Requirement>
Copy the entire forum thread below about Hahn Snow Giant snowblowers, word for word.

Document extract>
BEGIN

# Hahn Snow Giant pictures



## Stihlmill (Oct 3, 2017)

Here are some pictures of some of my old Hahn snowblowers. They all run and blow snow. I have one more but I didn't pick it up yet. When I do I'll add that photo. I also have 3 MTDs but only because 2 were free and the 10/28 electric start with headlight was $50. I'm going to look at an Allis Chalmers this week to add to the collection!


----------



## 69ariens (Jan 29, 2011)

Nice collection


----------



## classiccat (Mar 1, 2014)

+1...Quite a collection of old Iron! 

Which model of Allis Chalmers are you picking up?

I never realized that the 2 stages don't have auger gearboxes! Dumb question...does the auger stop when the wheel stops or is there some sort of clutch?


----------



## KennyT (Nov 21, 2017)

Nice vintage machines. Thanks for posting.


----------



## SiliconDoc (Apr 15, 2018)

Just got one like the 2nd pic 24 with the v tire tread.
Fixed point wires yesterday then ran her for 10 mins - carb drain was leaking - no forward power, neutral isn't available - something started to rattle hard so I shut her down. Never engaged the auger lever. The darn plastic thread oil dipcap was a real pain crossthreaded - dremel, heat, sanding... finally got that screwed back in after prelim oil check.
That's it, part of the sellers pic


----------



## HCBPH (Mar 8, 2011)

classiccat said:


> +1...Quite a collection of old Iron!
> 
> Which model of Allis Chalmers are you picking up?
> 
> I never realized that the 2 stages don't have auger gearboxes! Dumb question...does the auger stop when the wheel stops or is there some sort of clutch?


I'm interested in that also. Pardon my ignorance but it looks like it's a single stage unit driven via the drive wheel. So if it stops, does the auger stop? If you back it up, does the auger turn in reverse? I'd like to see a little explanation on these units.

END

Extracted records>
BEGIN

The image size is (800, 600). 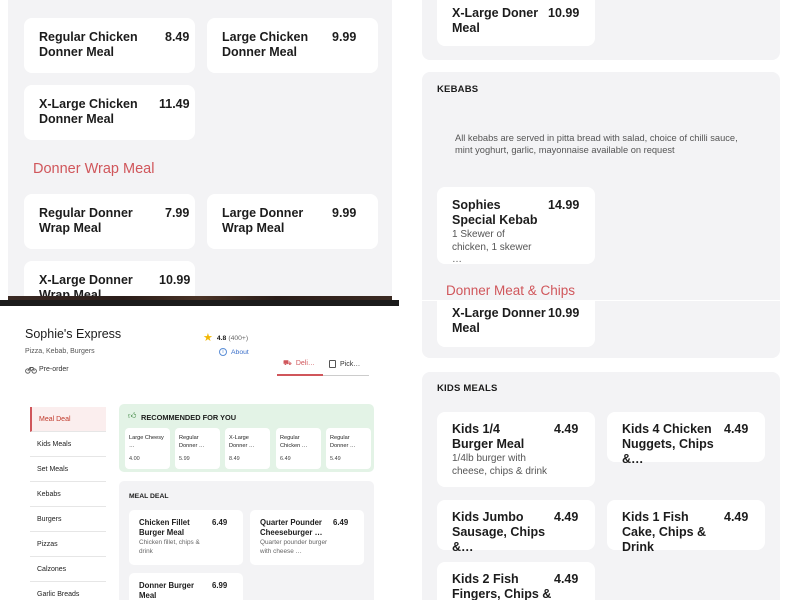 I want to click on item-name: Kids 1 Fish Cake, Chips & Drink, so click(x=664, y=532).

END
BEGIN

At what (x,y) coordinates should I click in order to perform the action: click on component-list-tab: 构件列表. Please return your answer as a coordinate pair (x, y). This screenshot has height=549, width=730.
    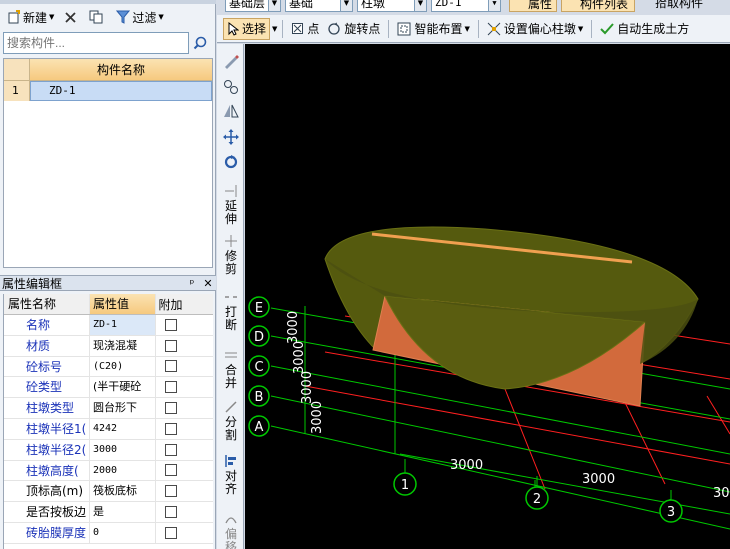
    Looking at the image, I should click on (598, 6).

END
BEGIN

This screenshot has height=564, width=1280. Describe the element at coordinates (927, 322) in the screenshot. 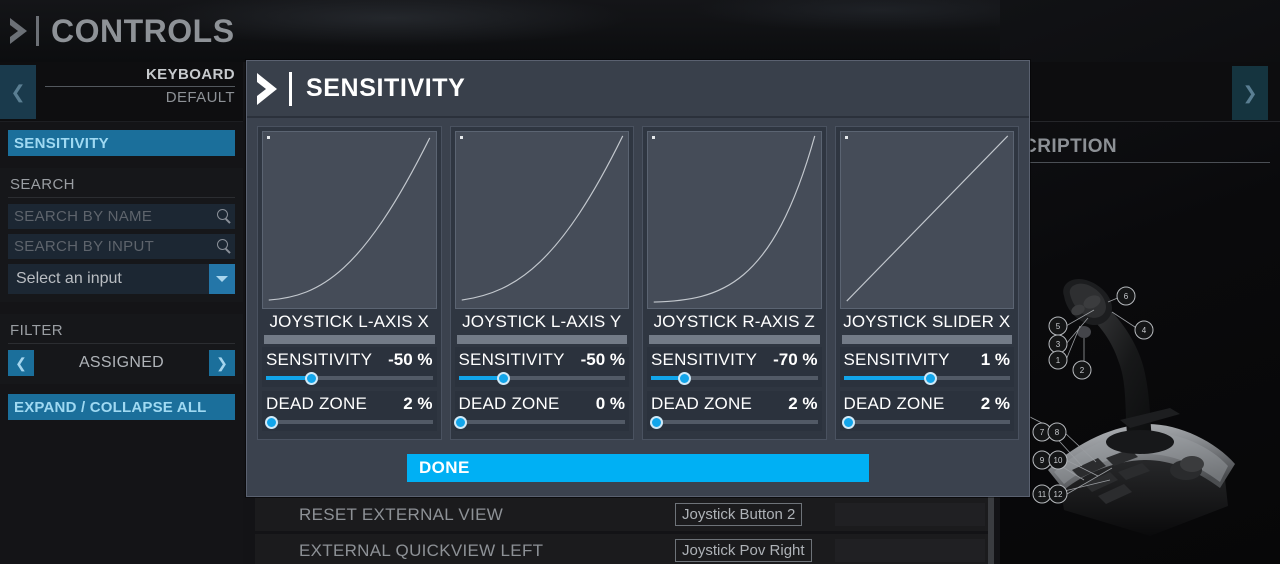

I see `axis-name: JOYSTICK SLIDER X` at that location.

END

Answer section>
# Hahn Snow Giant pictures



## Stihlmill (Oct 3, 2017)

Here are some pictures of some of my old Hahn snowblowers. They all run and blow snow. I have one more but I didn't pick it up yet. When I do I'll add that photo. I also have 3 MTDs but only because 2 were free and the 10/28 electric start with headlight was $50. I'm going to look at an Allis Chalmers this week to add to the collection!


----------



## 69ariens (Jan 29, 2011)

Nice collection


----------



## classiccat (Mar 1, 2014)

+1...Quite a collection of old Iron! 

Which model of Allis Chalmers are you picking up?

I never realized that the 2 stages don't have auger gearboxes! Dumb question...does the auger stop when the wheel stops or is there some sort of clutch?


----------



## KennyT (Nov 21, 2017)

Nice vintage machines. Thanks for posting.


----------



## SiliconDoc (Apr 15, 2018)

Just got one like the 2nd pic 24 with the v tire tread.
Fixed point wires yesterday then ran her for 10 mins - carb drain was leaking - no forward power, neutral isn't available - something started to rattle hard so I shut her down. Never engaged the auger lever. The darn plastic thread oil dipcap was a real pain crossthreaded - dremel, heat, sanding... finally got that screwed back in after prelim oil check.
That's it, part of the sellers pic


----------



## HCBPH (Mar 8, 2011)

classiccat said:


> +1...Quite a collection of old Iron!
> 
> Which model of Allis Chalmers are you picking up?
> 
> I never realized that the 2 stages don't have auger gearboxes! Dumb question...does the auger stop when the wheel stops or is there some sort of clutch?


I'm interested in that also. Pardon my ignorance but it looks like it's a single stage unit driven via the drive wheel. So if it stops, does the auger stop? If you back it up, does the auger turn in reverse? I'd like to see a little explanation on these units.